Conor Murray: We won’t underestimate wounded England
‘They’re going to have a lot to play for, a lot of pride as well. Full of world-class players’
Conor Murray talks to the media at Carton House on Monday. Photograph: Morgan Treacy/Inpho
Everyone who participated in Ireland’s game against Scotland on Saturday has been given a clean bill of health facing into a possible Grand Slam winning match against England.
But scrumhalf Conor Murray warns that Ireland need to step up another level if they are to break England’s dominant home record at Twickenham to earn the first Slam since 2009 and just the third in Irish rugby history.
“We’ve got better in every game in this championship,” said Murray. “But good as we’ve been, it won’t be good enough against England. We will have to go to another level to beat England.
“Every game is different, every game we’ve learned something about ourselves; we’ve addressed it in the meeting room, we’ve ironed it out in training, and it’s got better.”
There was no doubt in the mind of the Irish scrumhalf that Ireland have the resources to win for a reverse of last season, when Ireland prevented Eddie Jones’ side from collecting the Grand Slam trophy in the final game.
While Ireland have not been perfect in any of their matches so far, Murray believes they are fixing problems as they go along.
“With every team, you never play the perfect game,” he explained. “Maybe you’re trying to do that so there’s always fixes - definitely with this group, with the experience, the new guys coming in, the younger generation that have added so much, there’s something there, there’s another level that we’re striving towards.”
While the words Grand Slam had been banished from camp conversation, it is now a reality and the players have begun to focus on what it means to achieve a third.
Murray has it on top of his list of things to win, which includes Ireland’s defeat of the All Blacks in Chicago in 2016.
“Be up there, probably up there at the top,” said Murray. “Only Rob (Kearney) and Rory (Best) are left that have done a Slam and we can start talking about it now, because that’s what’s in front of us if things go well.”

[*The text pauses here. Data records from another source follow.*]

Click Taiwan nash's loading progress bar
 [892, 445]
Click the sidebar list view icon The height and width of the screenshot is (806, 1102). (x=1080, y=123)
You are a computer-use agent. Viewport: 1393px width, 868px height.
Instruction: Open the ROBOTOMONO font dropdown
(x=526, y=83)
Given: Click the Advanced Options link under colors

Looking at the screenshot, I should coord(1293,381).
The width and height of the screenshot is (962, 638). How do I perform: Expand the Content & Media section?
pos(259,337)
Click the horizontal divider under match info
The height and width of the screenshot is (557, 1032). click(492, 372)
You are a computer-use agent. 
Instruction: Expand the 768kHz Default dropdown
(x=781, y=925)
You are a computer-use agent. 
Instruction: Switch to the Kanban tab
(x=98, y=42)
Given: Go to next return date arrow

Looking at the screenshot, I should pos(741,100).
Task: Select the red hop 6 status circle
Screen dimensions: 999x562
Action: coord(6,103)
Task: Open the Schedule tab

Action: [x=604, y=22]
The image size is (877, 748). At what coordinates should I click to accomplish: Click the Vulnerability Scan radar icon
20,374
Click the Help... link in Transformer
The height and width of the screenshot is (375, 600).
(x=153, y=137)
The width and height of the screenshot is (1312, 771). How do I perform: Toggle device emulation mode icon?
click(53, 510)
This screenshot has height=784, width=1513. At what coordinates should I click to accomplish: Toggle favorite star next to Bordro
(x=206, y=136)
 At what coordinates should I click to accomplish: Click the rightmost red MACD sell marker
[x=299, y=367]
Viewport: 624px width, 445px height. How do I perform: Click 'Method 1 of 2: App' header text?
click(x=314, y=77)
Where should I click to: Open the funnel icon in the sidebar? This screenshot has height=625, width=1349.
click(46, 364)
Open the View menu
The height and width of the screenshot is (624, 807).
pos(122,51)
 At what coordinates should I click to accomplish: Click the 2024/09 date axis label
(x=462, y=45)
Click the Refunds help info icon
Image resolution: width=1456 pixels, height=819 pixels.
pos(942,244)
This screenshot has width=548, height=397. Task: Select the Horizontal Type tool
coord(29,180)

An important part of the winning streak has been how effectively the younger players have adapted to international level and slotted into positions as players have fallen away injured.
Their relative inexperience has been no barrier to Ireland’s progress.
“It’s a comforting thing to have,” said Murray. “There’s a crop of younger players in this group that the older, more experienced players can guide through the week. I wouldn’t have any fears about the younger players, they’re just so good at rugby that it comes so naturally to them.”
England, hard bitten by their defeat in France and determined to maintain their home record combined with mounting pressure on coach Jones makes them a dangerous side to face.
“I wouldn’t get fooled by the fact they’ve lost a couple of games,” added the Irish scrumhalf.
“I still think they’re a really, really good side that can be very dangerous. I don’t think we’ll fall into that trap. Definitely not. I think we’ve enough knowledge about them and experience to deal with that. We still believe we’re good enough and we would be.
“England are going to be no different. They’re going to be coming home. They’re going to have a lot to play for, a lot of pride as well. They’re full of world-class players.”